Pretty much all decks are made from 7 ply maple (more technical carbon fiber-added decks are usually lighter and stronger and of course, more expensive). Kicktail and nose lengths and angles are all very similar. Amounts of concave (how dished out the deck is) usually only differ very slightly. Most of these differences will be noticed through experience and lots of hours of skating. You will find your preferences as time goes on.
Once you get into it and try a few different boards, you might notice that wheelbases (how far apart the 2 trucks are) can vary. The most common wheelbase is 14.25 inch. (For full size boards, the range usually doesn't stray beyond 14 to 14.5 inches.) But subtle changes in wheelbase can make a difference in how a board turns. Don't worry about it now, but keep it in mind once you wear out your first one, and then start shopping for your second deck!
If you need wider, check out the Wide Decks HERE.
If you are building your own board from components, choose your deck, then match the axle width of your trucks to the width of the board.

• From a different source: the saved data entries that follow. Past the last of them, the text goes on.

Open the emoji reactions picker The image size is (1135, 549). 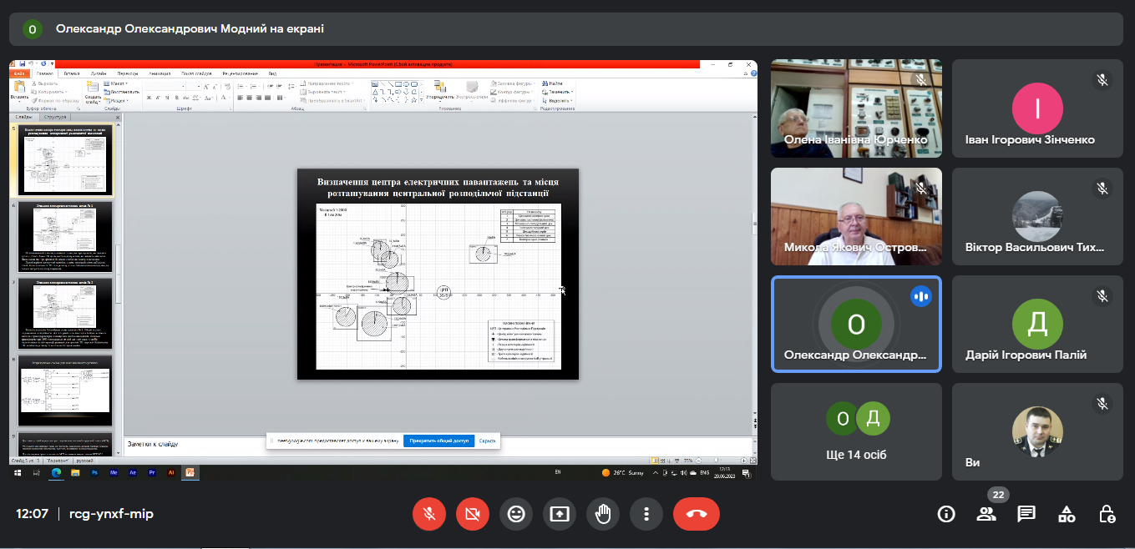(x=516, y=514)
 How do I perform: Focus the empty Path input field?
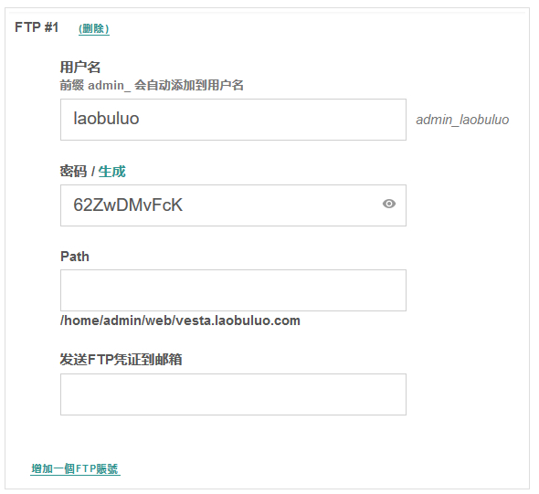(x=233, y=290)
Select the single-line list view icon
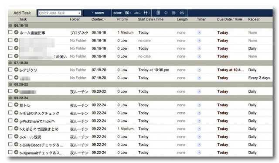The image size is (279, 163). tap(158, 13)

i.e: 8 inch wide deck = approximately 8 inch wide truck axle
(This is just a general recommendation, but it will ensure that your wheels stay roughly flush with the edge of your board, which works best for just about everything. A bit smaller truck works, but a truck that is wider than the deck makes things clunky). All brand name trucks are pretty similar in design and pretty tough to break. The more expensive models feature hollow parts or alloys that make them lighter. All modern trucks will fit the same mounting hole pattern on modern decks. Nothing to think about there. Shop for HAMMER Trucks HERE.

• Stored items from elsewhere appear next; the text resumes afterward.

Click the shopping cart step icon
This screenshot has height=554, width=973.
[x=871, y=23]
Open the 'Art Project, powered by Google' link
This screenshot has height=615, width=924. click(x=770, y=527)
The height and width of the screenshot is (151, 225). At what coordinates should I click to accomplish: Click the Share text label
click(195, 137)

The most common wheel size is in the range of 52 to 54mm diameter. Smaller wheels are slower but lighter and keep your center of gravity closer to the ground, bigger wheels are faster and heavier, and make your center of gravity feel a bit higher and tippier. You have to strike a balance, but stick close to the popular size range (give or take a few millimeters), and you will be fine. Shop here for HAMMER Wheels Hard Street And Park or Soft Cruiser or Assorted Under $39.
If you want more speed and don't mind a bit more weight and a higher center of gravity, keep in mind that the bigger your wheel, the closer it is to the deck. (So it is more likely to rub the deck on a sharp turn.) You might want to add riser pads under your trucks to increase the clearance.
up to 56mm wheels = no riser pad needed unless you want it
57 - 58mm wheels = 1/4 inch riser pad recommended
59mm to 62mm wheels = 1/2 inch riser pad recommended
(note: average length of mounting hardware is 7/8 to 1 inch, so adding a riser pad will require longer hardware. Just add the riser pad thickness to the length of hardware you choose. 1 1/4 for 1/4 inch riser, and 1 1/2 inch for 1/2 inch riser). Shop for HAMMER Mounting Hardware HERE and Riser Pads HERE.
All skate bearings will fit any wheel. You pay more for bearings machined to higher tolerances, which may spin faster and last longer. All the name brand bearings are pretty durable. Shop for HAMMER Bearings HERE.
Grip tape is needed for traction on all decks, and it all works the same way. Choose your favourite colour or design, or stick with traditional black. Shop for HAMMER Grip Tape HERE.
...Well, that's about it for the basics. Now it's time to grab a board and see what all the fuss is about!
S.T.R.E.E.T.S: Skating Totally Rules - Everything Else Totally Sucks!-- thanks for reading, Dave Buchanan.